L'article soutient que le premier réseau social date de 1971. Au laboratoire d'IA de Stanford, des ingénieurs partageaient une machine sous le système de temps partagé WAITS, et la commande WHO produisait une liste illisible d'utilisateurs connectés. Les Earnest écrivit un programme affichant noms réels, emplacements et temps d'inactivité, baptisé ainsi parce que les gens parcouraient l'écran du doigt pour repérer leurs collègues. Il lui disait si cela valait la peine de traverser le couloir.
Ken Harrenstien formalisa le protocole en 1977 dans la RFC 742, quand seuls SAIL, SRI et les machines ITS du MIT le prenaient en charge. La RFC 1288 suivit en 1991 comme spécification définitive. Le protocole est trivial : le client ouvre une connexion TCP sur le port 79, envoie un nom d'utilisateur suivi de CRLF, et le serveur répond en texte brut puis ferme la connexion. Il ne prévoit ni chiffrement ni gestion de sessions.

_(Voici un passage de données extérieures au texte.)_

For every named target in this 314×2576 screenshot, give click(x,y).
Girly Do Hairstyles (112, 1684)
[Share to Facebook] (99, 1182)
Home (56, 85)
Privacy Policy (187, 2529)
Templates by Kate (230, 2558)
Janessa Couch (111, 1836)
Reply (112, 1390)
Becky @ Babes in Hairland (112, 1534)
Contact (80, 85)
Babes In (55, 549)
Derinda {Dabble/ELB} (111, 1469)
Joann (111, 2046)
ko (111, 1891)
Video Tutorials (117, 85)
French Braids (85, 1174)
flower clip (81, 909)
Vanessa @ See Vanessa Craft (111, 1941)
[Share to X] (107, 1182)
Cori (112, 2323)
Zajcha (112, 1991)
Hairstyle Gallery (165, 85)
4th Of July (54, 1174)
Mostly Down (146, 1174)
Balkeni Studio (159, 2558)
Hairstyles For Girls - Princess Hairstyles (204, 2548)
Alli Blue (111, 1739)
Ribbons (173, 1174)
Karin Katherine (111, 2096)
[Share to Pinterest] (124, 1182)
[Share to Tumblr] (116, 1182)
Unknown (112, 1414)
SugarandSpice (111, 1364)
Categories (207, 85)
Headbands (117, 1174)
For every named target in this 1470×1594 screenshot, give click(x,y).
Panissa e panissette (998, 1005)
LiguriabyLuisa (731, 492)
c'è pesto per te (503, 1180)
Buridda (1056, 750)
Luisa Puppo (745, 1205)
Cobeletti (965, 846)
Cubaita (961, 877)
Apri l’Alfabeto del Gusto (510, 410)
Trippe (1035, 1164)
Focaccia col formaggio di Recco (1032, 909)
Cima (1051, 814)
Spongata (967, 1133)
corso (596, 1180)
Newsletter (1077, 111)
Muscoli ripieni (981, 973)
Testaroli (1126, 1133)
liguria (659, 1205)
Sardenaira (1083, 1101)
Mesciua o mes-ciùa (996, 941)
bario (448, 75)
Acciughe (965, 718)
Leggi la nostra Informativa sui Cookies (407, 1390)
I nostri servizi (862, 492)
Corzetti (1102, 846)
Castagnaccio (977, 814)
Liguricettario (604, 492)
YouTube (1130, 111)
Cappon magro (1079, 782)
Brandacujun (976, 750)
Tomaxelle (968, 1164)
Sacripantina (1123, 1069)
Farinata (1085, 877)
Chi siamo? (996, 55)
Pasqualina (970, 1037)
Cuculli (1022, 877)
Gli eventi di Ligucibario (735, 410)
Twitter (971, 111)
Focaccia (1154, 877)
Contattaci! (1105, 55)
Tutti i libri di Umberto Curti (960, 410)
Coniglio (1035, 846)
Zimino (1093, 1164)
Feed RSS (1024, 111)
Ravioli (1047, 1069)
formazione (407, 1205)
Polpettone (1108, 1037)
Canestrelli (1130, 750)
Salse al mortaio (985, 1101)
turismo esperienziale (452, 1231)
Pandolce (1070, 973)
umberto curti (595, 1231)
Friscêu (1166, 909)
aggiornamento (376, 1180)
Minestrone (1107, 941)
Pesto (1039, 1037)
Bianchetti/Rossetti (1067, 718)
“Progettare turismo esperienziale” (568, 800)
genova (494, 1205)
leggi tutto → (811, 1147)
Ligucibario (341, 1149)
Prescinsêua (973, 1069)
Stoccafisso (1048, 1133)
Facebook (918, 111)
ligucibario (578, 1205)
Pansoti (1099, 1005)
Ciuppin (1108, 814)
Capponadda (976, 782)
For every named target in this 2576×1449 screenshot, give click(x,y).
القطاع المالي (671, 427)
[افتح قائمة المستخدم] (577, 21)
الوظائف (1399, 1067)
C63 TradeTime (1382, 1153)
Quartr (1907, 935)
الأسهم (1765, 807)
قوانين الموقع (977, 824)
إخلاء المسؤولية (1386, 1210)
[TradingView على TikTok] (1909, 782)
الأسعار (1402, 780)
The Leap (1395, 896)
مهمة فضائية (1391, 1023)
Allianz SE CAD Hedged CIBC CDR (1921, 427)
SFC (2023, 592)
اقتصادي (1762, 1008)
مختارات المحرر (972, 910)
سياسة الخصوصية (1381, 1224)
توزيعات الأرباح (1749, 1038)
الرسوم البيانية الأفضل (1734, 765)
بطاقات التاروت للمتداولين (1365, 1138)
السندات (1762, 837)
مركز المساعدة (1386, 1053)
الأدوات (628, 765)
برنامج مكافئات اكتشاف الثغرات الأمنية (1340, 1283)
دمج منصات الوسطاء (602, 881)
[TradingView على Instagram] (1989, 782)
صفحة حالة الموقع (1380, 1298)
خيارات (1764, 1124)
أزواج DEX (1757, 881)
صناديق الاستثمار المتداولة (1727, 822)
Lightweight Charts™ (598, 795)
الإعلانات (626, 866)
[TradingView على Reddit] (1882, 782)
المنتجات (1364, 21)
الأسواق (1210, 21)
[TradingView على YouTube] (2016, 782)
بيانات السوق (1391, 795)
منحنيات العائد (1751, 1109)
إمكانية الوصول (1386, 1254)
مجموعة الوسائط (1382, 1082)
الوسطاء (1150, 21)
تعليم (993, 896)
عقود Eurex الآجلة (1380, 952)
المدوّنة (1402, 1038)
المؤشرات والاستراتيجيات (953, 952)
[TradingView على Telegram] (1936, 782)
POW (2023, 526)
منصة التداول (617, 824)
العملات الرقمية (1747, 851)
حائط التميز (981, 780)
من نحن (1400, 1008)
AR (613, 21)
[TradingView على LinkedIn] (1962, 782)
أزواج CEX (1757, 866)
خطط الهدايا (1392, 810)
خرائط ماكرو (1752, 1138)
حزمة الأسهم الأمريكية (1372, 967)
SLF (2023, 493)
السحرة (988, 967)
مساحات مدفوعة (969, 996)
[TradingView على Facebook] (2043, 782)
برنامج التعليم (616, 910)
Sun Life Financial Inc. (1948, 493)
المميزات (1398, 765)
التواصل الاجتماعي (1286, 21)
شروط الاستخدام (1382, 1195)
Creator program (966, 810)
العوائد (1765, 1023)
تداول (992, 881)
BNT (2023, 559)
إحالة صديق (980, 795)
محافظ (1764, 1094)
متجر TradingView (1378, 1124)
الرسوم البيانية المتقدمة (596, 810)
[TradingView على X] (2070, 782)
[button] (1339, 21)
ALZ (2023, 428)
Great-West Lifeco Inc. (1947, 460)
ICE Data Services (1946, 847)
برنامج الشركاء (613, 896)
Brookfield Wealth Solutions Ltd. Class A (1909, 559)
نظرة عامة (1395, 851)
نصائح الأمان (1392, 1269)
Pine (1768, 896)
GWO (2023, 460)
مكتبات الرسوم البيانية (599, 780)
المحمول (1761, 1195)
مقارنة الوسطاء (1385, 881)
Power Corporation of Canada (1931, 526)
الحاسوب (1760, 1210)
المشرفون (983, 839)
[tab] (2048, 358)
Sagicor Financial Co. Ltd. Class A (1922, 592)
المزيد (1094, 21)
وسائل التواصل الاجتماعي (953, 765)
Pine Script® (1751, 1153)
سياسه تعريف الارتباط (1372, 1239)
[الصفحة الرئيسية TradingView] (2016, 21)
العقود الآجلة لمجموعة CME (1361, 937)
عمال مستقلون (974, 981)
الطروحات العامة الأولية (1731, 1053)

Le contenu venait de deux fichiers du répertoire personnel, .plan et .project, destinés à annoncer le travail en cours. Les utilisateurs en firent des journaux, des blagues et de l'art ASCII, lisibles par tous via finger user@host. Le .plan de John Carmack, tenu de 1996 à 2010, devint le journal de développement d'id Software. Le 18 août 1997, il y annonça la publication du code source de Doom. Les fichiers sont conservés dans une archive GitHub.
Vers 1982, des étudiants de Carnegie Mellon câblèrent des micro-interrupteurs au distributeur de Coca-Cola du département et exposèrent le nombre de bouteilles et les temps de refroidissement via Finger, un candidat au titre de premier objet connecté de l'histoire.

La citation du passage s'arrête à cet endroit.